Nothing in the data should be left out, so repeat it all exactly.

(Records provided)

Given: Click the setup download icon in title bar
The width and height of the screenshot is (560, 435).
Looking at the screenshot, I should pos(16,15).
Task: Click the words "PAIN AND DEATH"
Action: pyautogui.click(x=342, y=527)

(End Records provided)

» Response for this exercise
Given: Click the setup download icon in title bar
The width and height of the screenshot is (560, 435).
Looking at the screenshot, I should pos(16,15).
Task: Click the words "PAIN AND DEATH"
Action: pyautogui.click(x=342, y=527)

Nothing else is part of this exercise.